Honeybul Stephen, Ho Kwok M
Department of Neurosurgery, Sir Charles Gairdner Hospital and Royal Perth Hospital, Western Australia, Australia.
Department of Intensive Care Medicine and School of Population Health, University of Western Australia, Australia.
Injury. 2014 Sep;45(9):1332-9. doi: 10.1016/j.injury.2014.03.007. Epub 2014 Mar 20.
To assess the impact that injury severity has on complications in patients who have had a decompressive craniectomy for severe traumatic brain injury (TBI).
This prospective observational cohort study included all patients who underwent a decompressive craniectomy following severe TBI at the two major trauma hospitals in Western Australia from 2004 to 2012. All complications were recorded during this period. The clinical and radiological data of the patients on initial presentation were entered into a web-based model prognostic model, the CRASH (Corticosteroid Randomization After Significant Head injury) collaborators prediction model, to obtain the predicted risk of an unfavourable outcome which was used as a measure of injury severity.

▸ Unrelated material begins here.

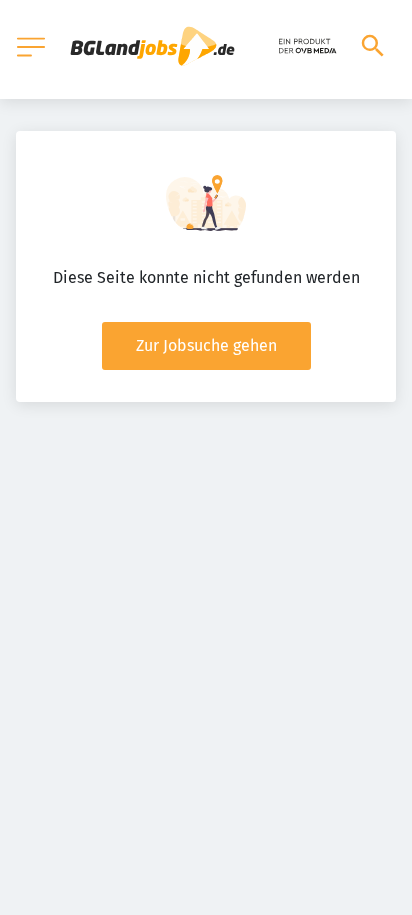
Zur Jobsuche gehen (206, 345)
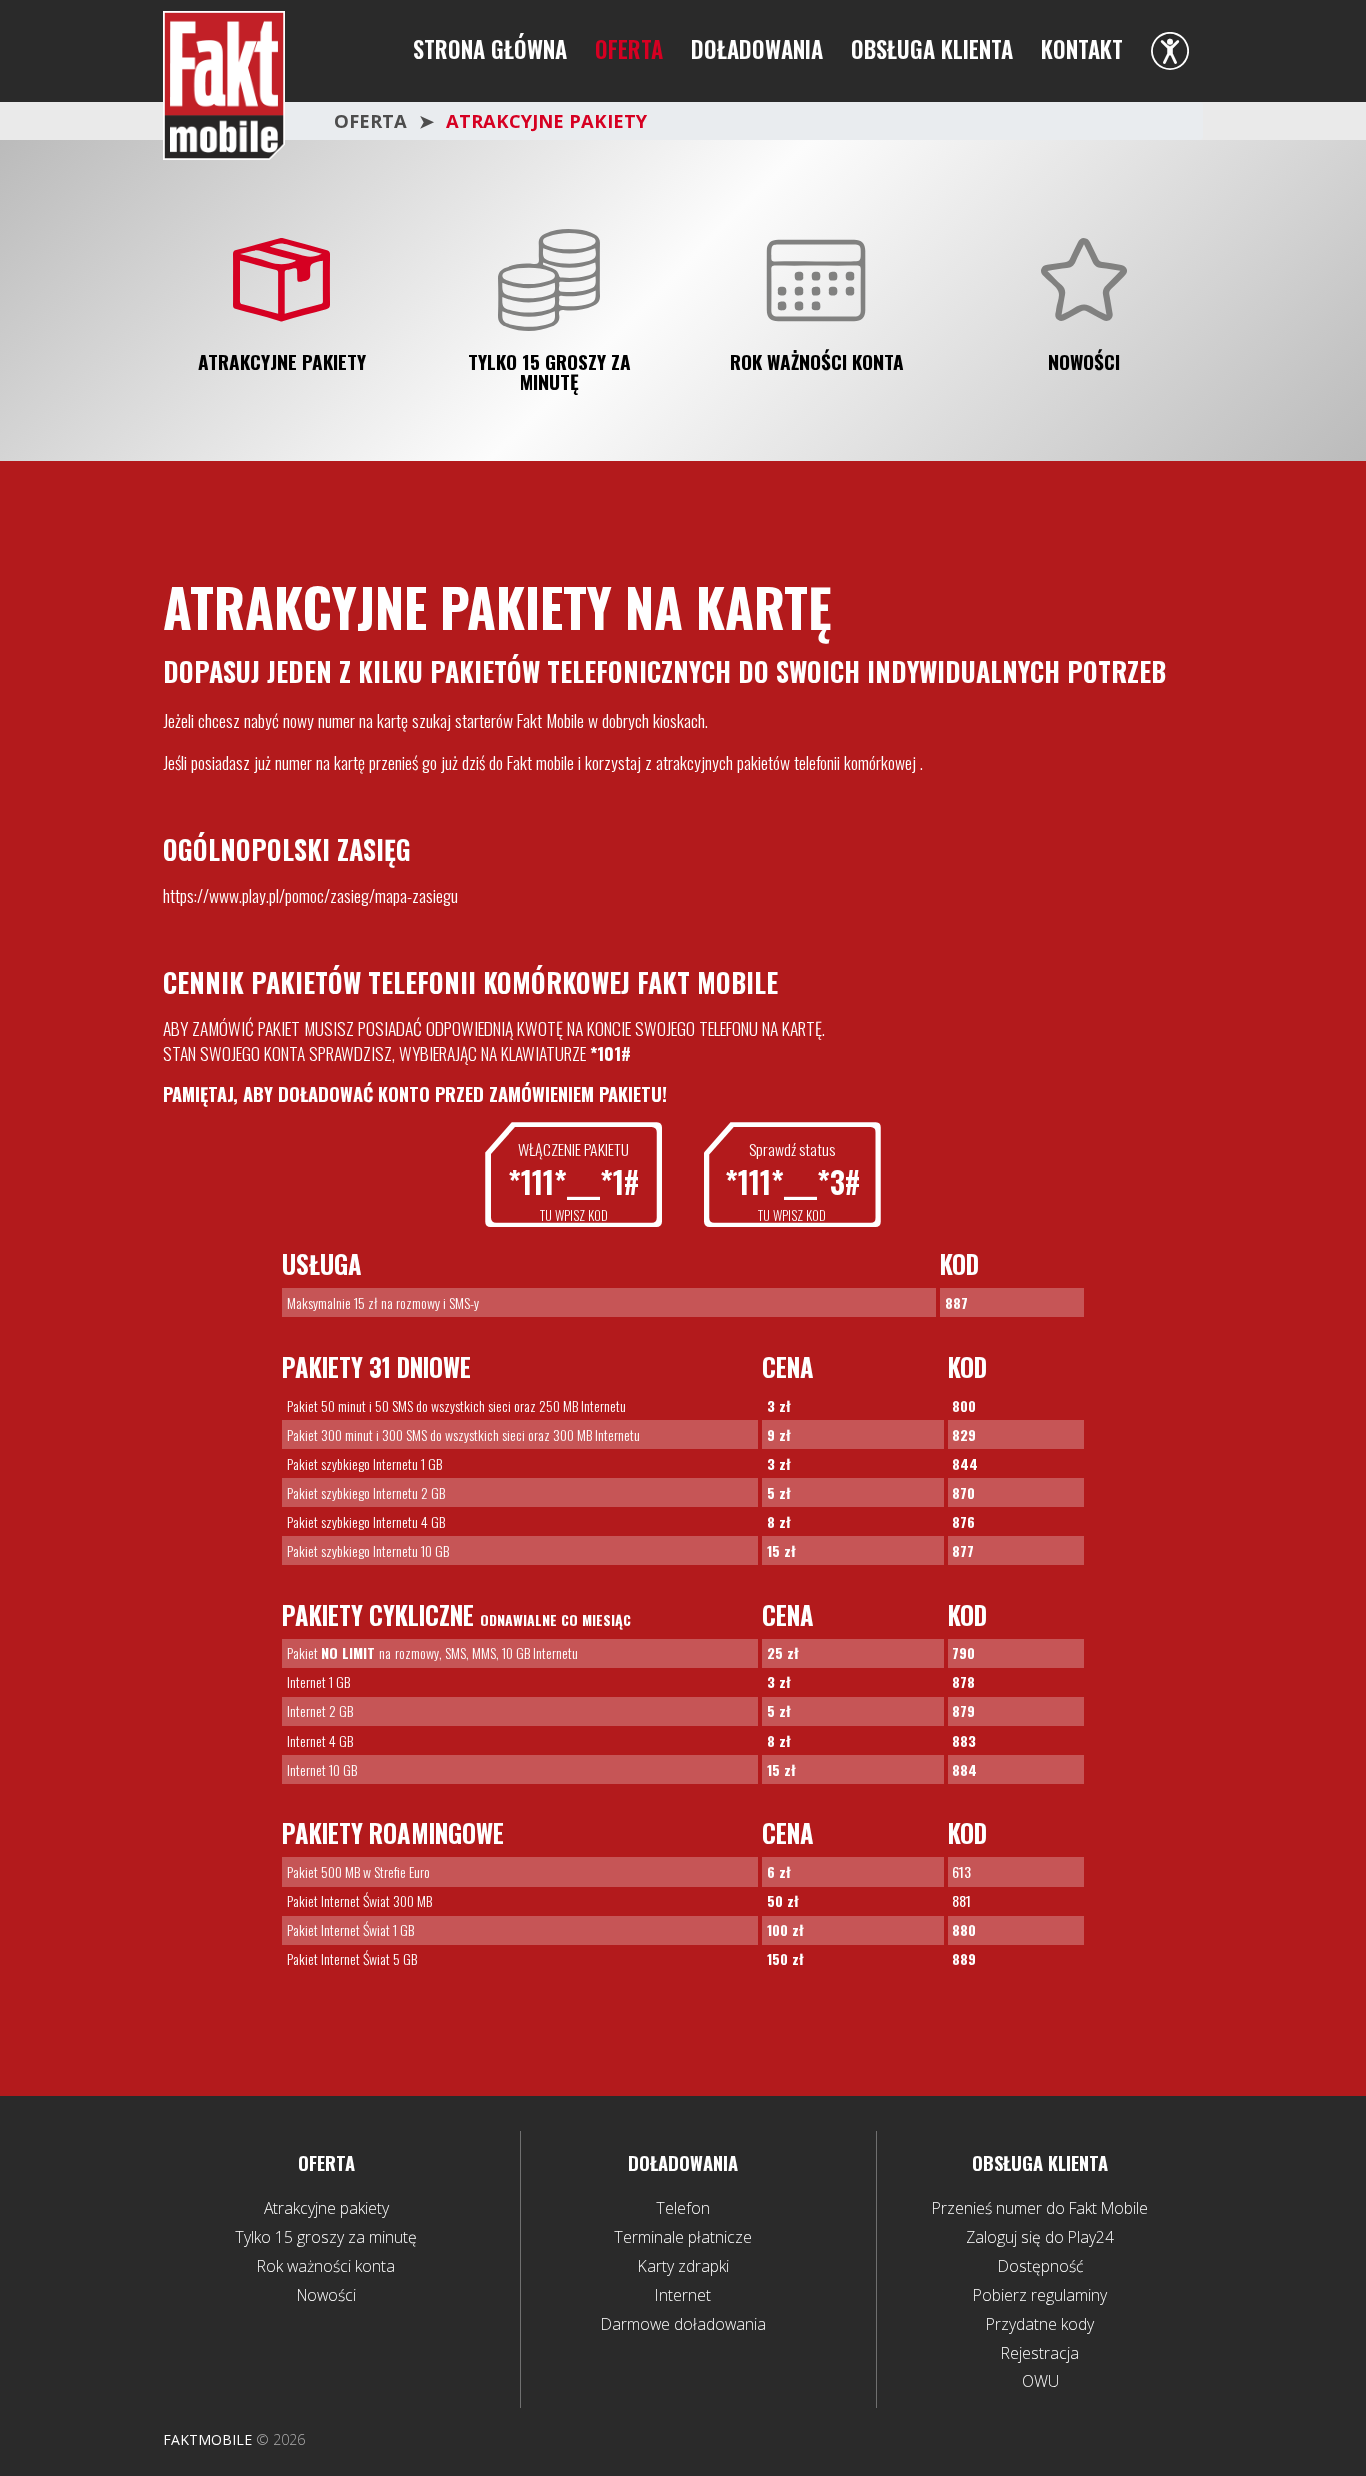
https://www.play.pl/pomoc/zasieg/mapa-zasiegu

Complications after decompressive craniectomy for severe TBI were common. The predicted risk of unfavourable outcome was strongly associated with the development of neurological complications such as herniation of the brain outside the skull bone defects (median predicted risk of unfavourable outcome for herniation 72% vs. 57% without herniation, p=0.001), subdural effusion (median predicted risk of unfavourable outcome 67% with an effusion vs. 57% for those without an effusion, p=0.03), hydrocephalus requiring ventriculo-peritoneal shunt (median predicted risk of unfavourable outcome 86% for those with hydrocephalus vs. 59% for those without hydrocephalus, p=0.001), but not infection (p=0.251) or resorption of bone flap (p=0.697) and seizures (0.987). We did not observe any associations between timing of cranioplasty and risk of infection or resorption of bone flap after cranioplasty.
Mechanical complications after decompressive craniectomy including herniation of the brain outside the skull bone defects, subdural effusion, and hydrocephalus requiring ventriculo-peritoneal shunt were more common in patients with a more severe form of TBI when quantified by the CRASH predicted risk of unfavourable outcome. The CRASH predicted risk of unfavourable outcome represents a useful baseline characteristic of patients in observational and interventional trials involving patients with severe TBI requiring decompressive craniectomy.
评估损伤严重程度对因严重创伤性脑损伤(TBI)而行减压性颅骨切除术患者并发症的影响。
这项前瞻性观察性队列研究纳入了2004年至2012年在西澳大利亚州两家主要创伤医院因严重TBI接受减压性颅骨切除术的所有患者。在此期间记录所有并发症。将患者初次就诊时的临床和放射学数据输入基于网络的模型——预后模型CRASH(严重颅脑损伤后皮质类固醇随机化)协作组预测模型,以获得不良结局的预测风险,该风险用作损伤严重程度的衡量指标。
严重TBI减压性颅骨切除术后并发症很常见。不良结局的预测风险与神经并发症的发生密切相关,如颅骨缺损处脑疝(脑疝患者不良结局的中位预测风险为72%,无脑疝患者为57%,p = 0.001)、硬膜下积液(有积液患者不良结局的中位预测风险为67%,无积液患者为57%,p = 0.03)、需要脑室 - 腹腔分流的脑积水(有脑积水患者不良结局的中位预测风险为86%,无脑积水患者为59%,p = 0.001),但与感染(p = 0.251)、骨瓣吸收(p = 0.697)和癫痫(0.987)无关。我们未观察到颅骨修补术的时机与颅骨修补术后感染风险或骨瓣吸收之间存在任何关联。
当通过CRASH不良结局预测风险进行量化时,减压性颅骨切除术后的机械性并发症,包括颅骨缺损处脑疝、硬膜下积液和需要脑室 - 腹腔分流的脑积水,在更严重形式的TBI患者中更为常见。CRASH不良结局预测风险是涉及因严重TBI需要减压性颅骨切除术患者的观察性和干预性试验中患者的一个有用的基线特征。